On Social Media and Photo Sharing

Social Media Is A Good Thing For Artists

I believe that social media websites and other photo sharing sites are one of the most important developments for photographers and other artists to show and market their work, and also for those who love photography. Most professional photographers today rely on social media to advertise their work and services. Many depend more on social media websites to sell their services and work than dedicated professional or personal websites.

Twenty-five years ago, if an unpublished photographer (not published in magazines and books) wanted to show their work to a larger audience, it usually meant having a gallery show and printing and mailing out as many post cards as possible.
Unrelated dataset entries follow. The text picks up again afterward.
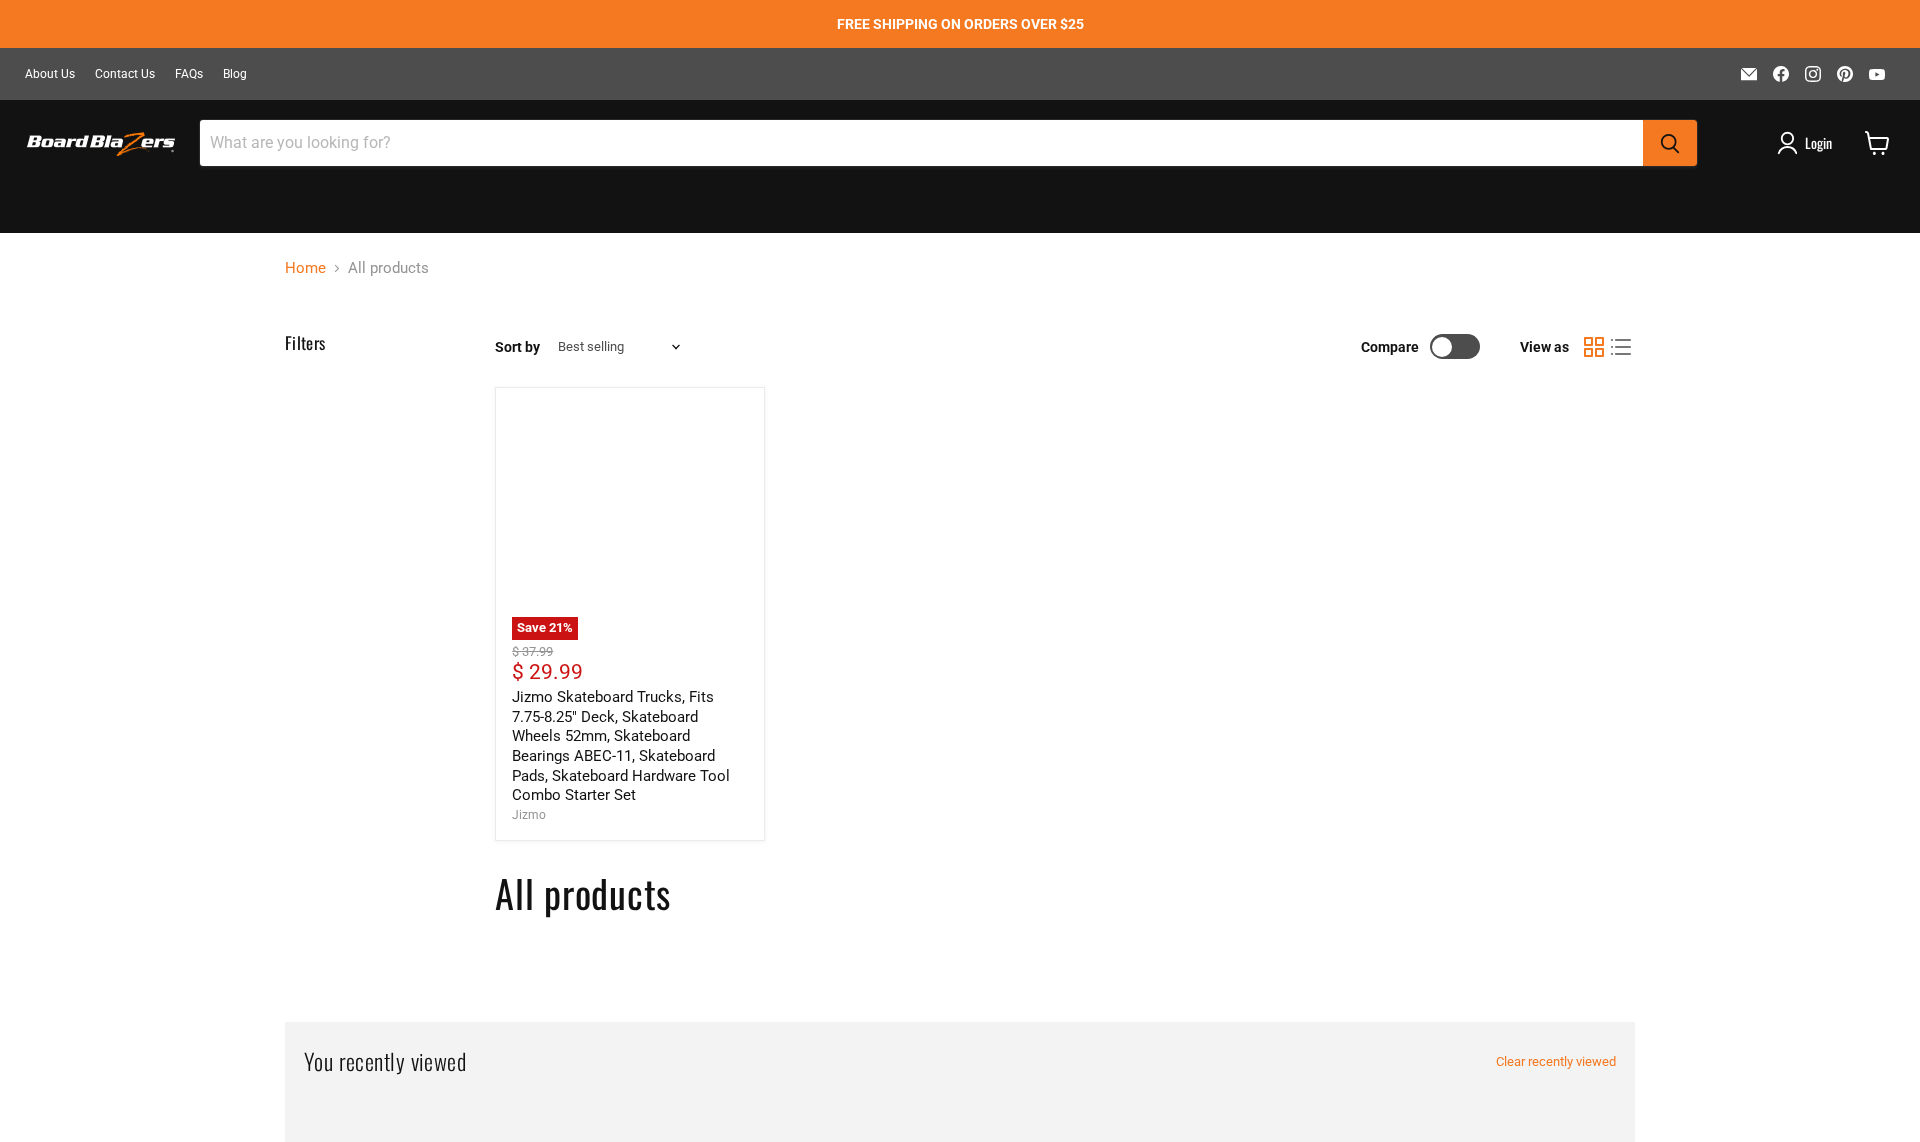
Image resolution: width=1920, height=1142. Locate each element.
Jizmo (529, 815)
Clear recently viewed (1556, 1061)
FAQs (189, 74)
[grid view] (1594, 347)
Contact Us (125, 74)
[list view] (1622, 347)
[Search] (1670, 143)
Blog (235, 74)
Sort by (517, 347)
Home (305, 268)
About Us (50, 74)
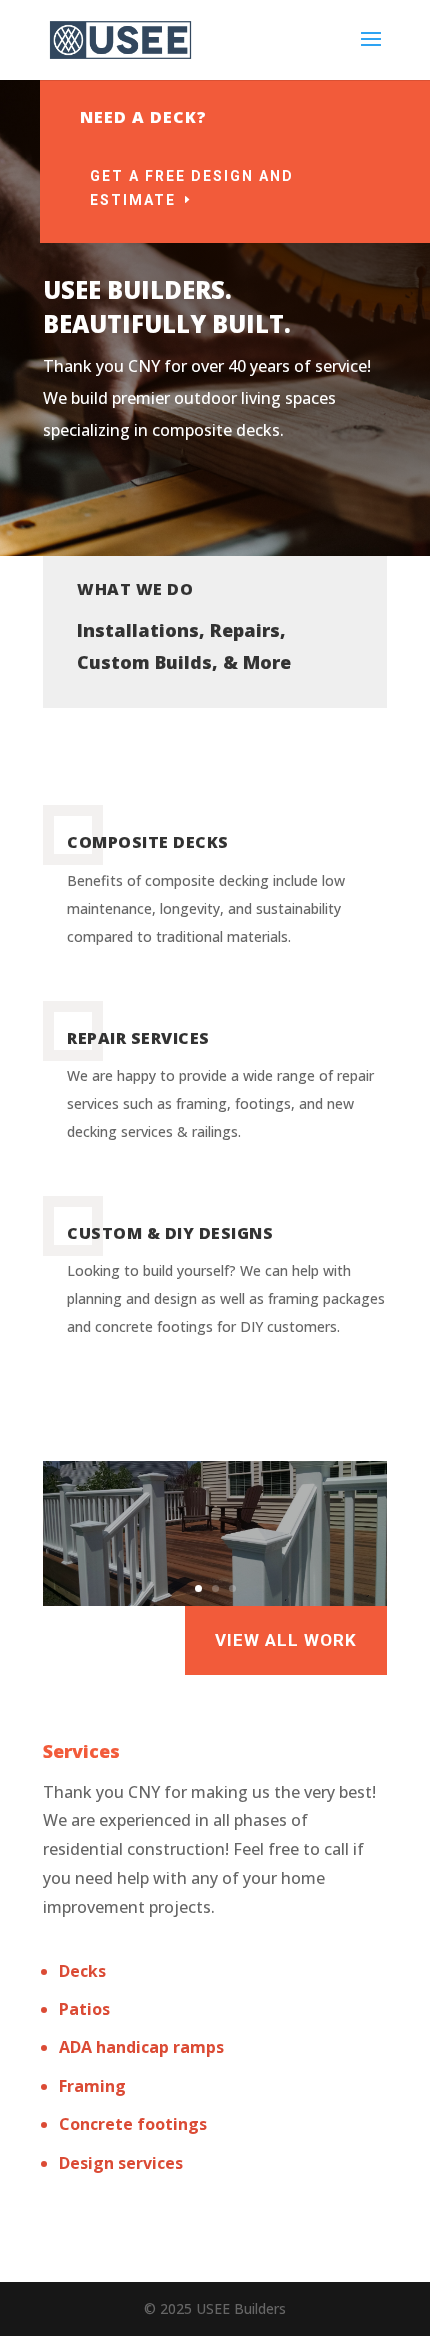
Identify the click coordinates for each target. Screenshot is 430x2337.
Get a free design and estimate (192, 188)
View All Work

If three-hundred people attended the gallery opening, that was a good turnout (and probably one thousand post cards mailed out to known addresses!). With a well executed social media plan, that number can quickly grow into the thousands or even millions of followers and fans. (Annie Leibovitz’s Facebook page has over 745,000 followers at the time of this writing.)

Please Link To My Site, Don’t Upload My Photos

You are more than welcome to link a photo from one of my pages or link to the entire page to any social media site you like. I will be extremely flattered by the gesture and will be eternally grateful forever and ever. When you download a photo from my website, however, and then upload to a new post on Facebook, the image is then controlled by Facebook and not me, and quite often I don’t get credit. According to Facebook, I still “own” the rights to my image although I no longer have any control over the file.

Here’s Facebook’s policy on image rights and ownership. Not an easy read for most people (including me), but luckily I have good lawyer friends.

facebook.com/legal/terms

So, would you send in your grandmother’s famous prize winning top secret cookie recipe to McDonald’s to use for free so they can make millions and millions? I sure hope not.

Same thing applies here. While I’ve never seen my work in a McDonald’s ad campaign, I have seen my work ‘lifted’ (stolen) and used on other commercial websites for money making ventures – and without my permission or due compensation. A lot of my work is personal too.

Social media websites are incredibly important for artists of all types and they are here to stay. Social media sites have enabled artists of all kinds to publish their own work when they want, how they want and where they want and to the largest possible audience in human history.

I just ask that if you are interested in posting and sharing my work, please do so respectfully and responsibly.